Families from Maurak and supportive communities nearby have taken turns providing meals for the group, who are posted at the airport from 6 AM to 6 PM.

“This could have been avoided,” Leodan tells me, “if they had placed our people in administrative roles to begin with. They should have trained some of us to work in the customs department and air traffic control. Instead, we’ve only been hired to clean the bathrooms.”

Captain Angel Williams was an exceptional case. He worked in ATC since 2010, but shortly after the takeover he received notification of his “transfer” to Guayana City- a move he calls an “indirect firing.”

“They know I won’t leave my community,” Williams said quietly.

Long-Term Objectives

Only one payment of the multi-million bolivar debt has been made to Maurak.

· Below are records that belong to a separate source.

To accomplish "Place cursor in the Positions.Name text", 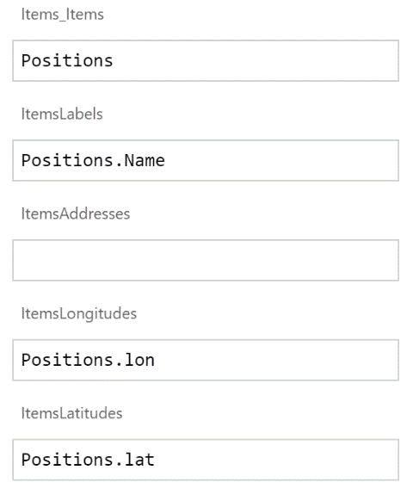I will 93,160.
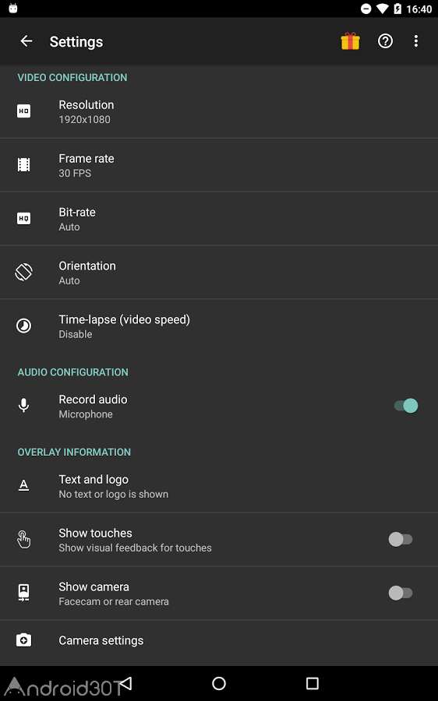Open Text and logo overlay settings

[219, 486]
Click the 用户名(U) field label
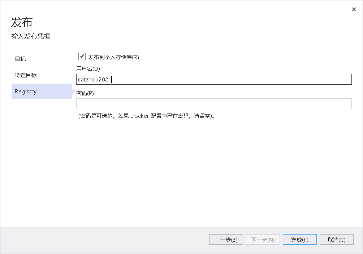The width and height of the screenshot is (363, 254). pyautogui.click(x=88, y=68)
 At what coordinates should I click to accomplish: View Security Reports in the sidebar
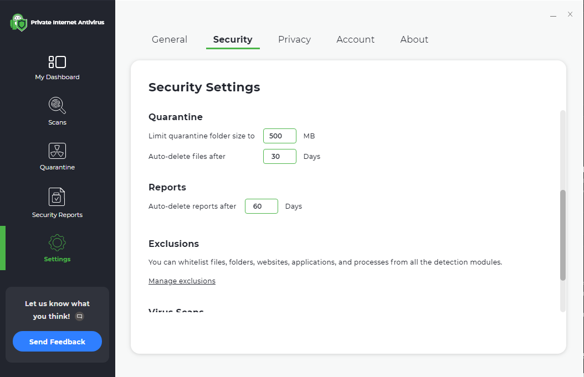click(x=57, y=197)
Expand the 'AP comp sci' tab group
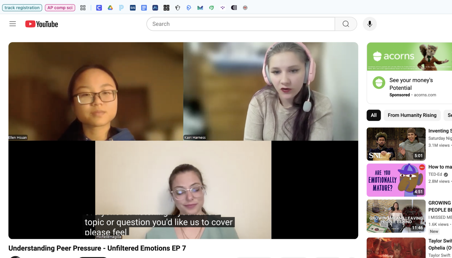Screen dimensions: 452x258 (60, 8)
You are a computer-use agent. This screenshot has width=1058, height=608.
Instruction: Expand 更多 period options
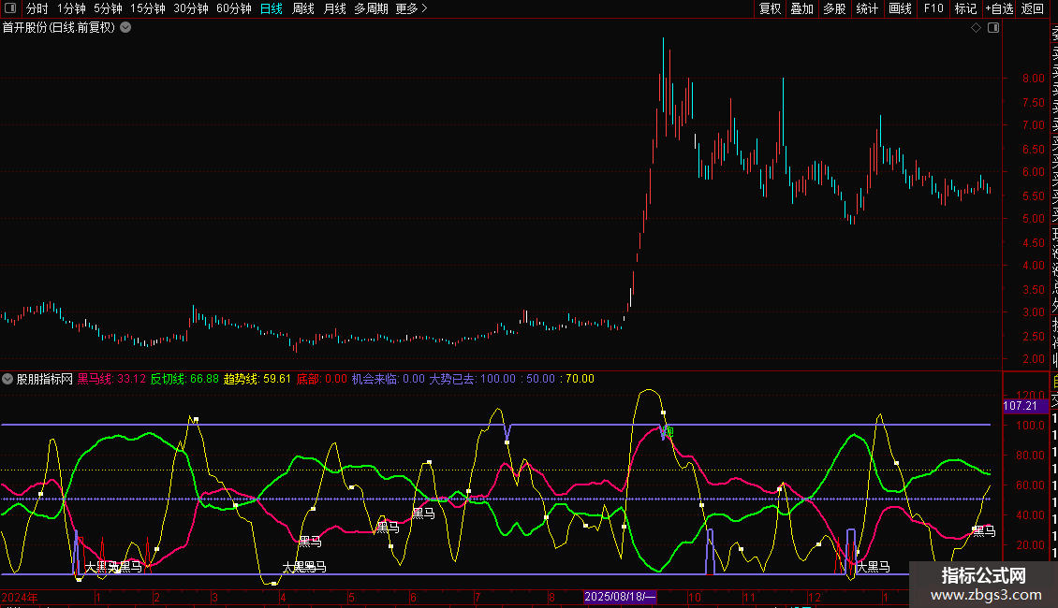(x=411, y=9)
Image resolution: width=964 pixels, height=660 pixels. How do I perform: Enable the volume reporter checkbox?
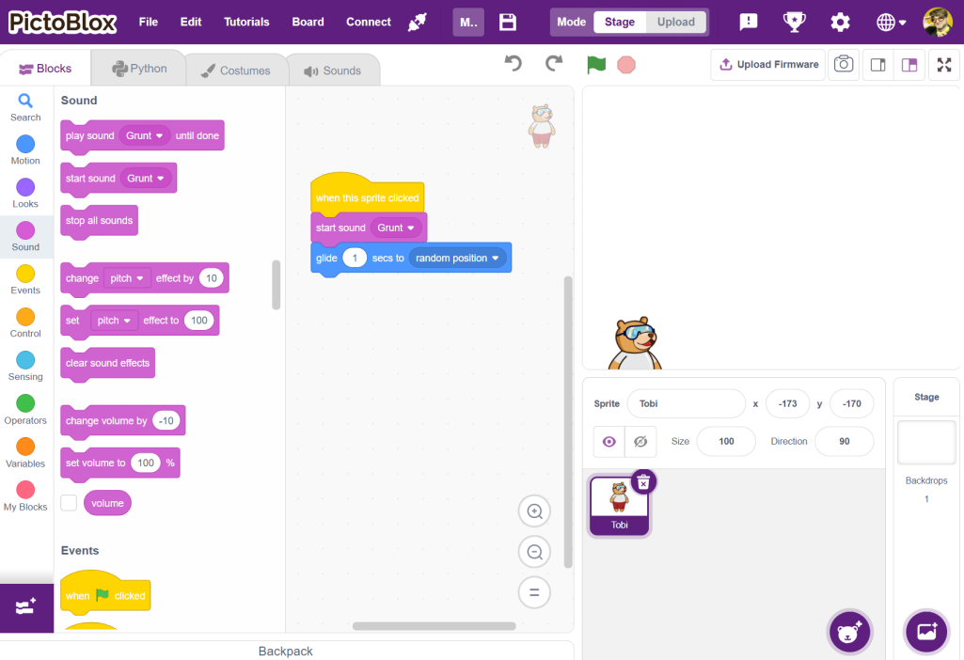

That money has already been spent on a cement mixer, some electrical equipment, and musical instruments for schools.

“We have 33 families in need of homes, and we need that money to fix the machine that makes cement blocks,” Leodan explained, emphasizing that although he was elected for only a three-year term, the money would enable them “to plan for the next generations too, not just cover immediate needs.”

Just two miles away, on the Brazilian side of the border, another Pemon community has occupied a PDVSA gas station on their land after a worker was diagnosed with a respiratory disease from inhaling fumes and was treated with contempt by administration.

“I was told they were inspired by our actions,” said Lisa, who wears a black t-shirt stamped with the Zapatista emblem; a masked woman’s face looks out above the words “with our dignity, we rebel.”